**Exercise aim:** Only the lines from the one containing "Task: Open the File menu tab" to the end of the records belong in the copy. Reproduce them word for word and drop the pictures.

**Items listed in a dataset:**

--------------------------------

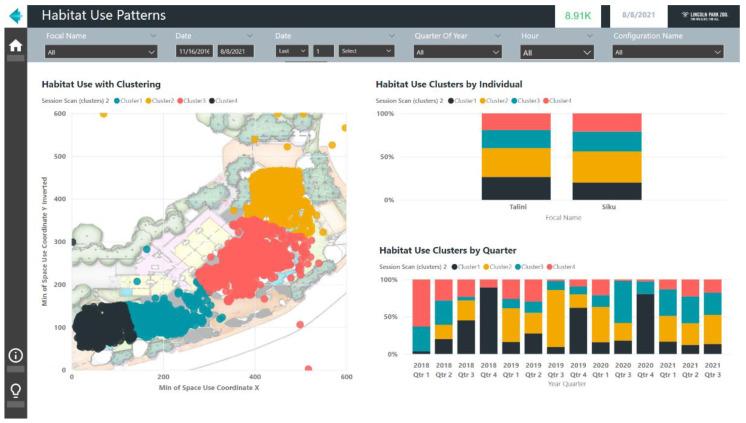746x423 pixels.
Task: Click the Focal Name header chevron icon
Action: 151,36
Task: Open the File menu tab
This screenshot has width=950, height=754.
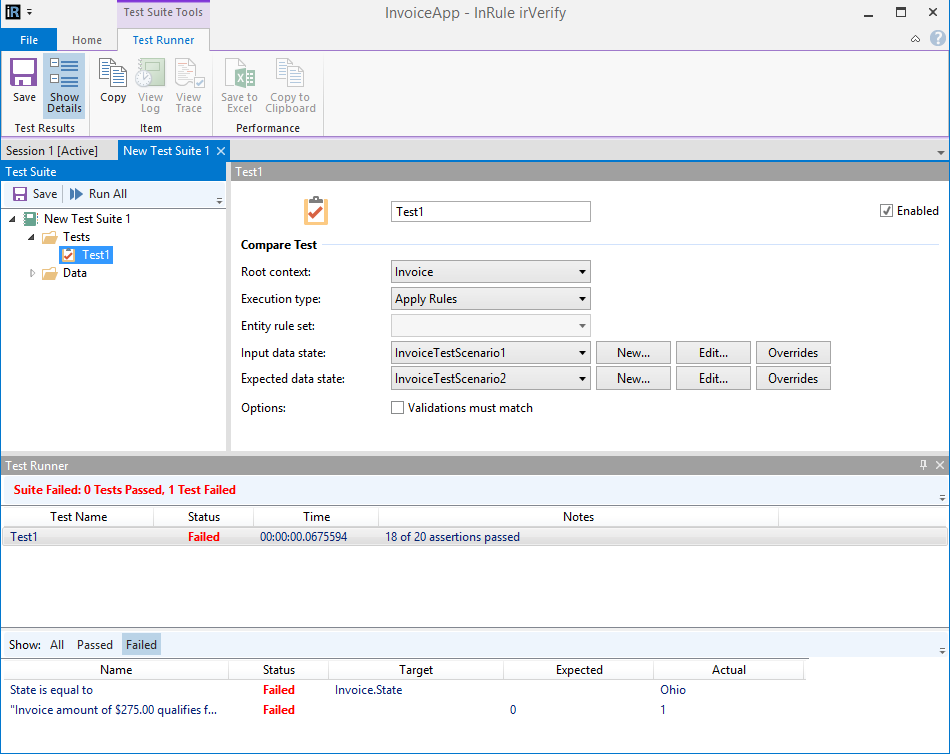Action: (x=29, y=40)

--------------------------------

**Your response:**
Task: Open the File menu tab
This screenshot has width=950, height=754.
Action: (x=29, y=40)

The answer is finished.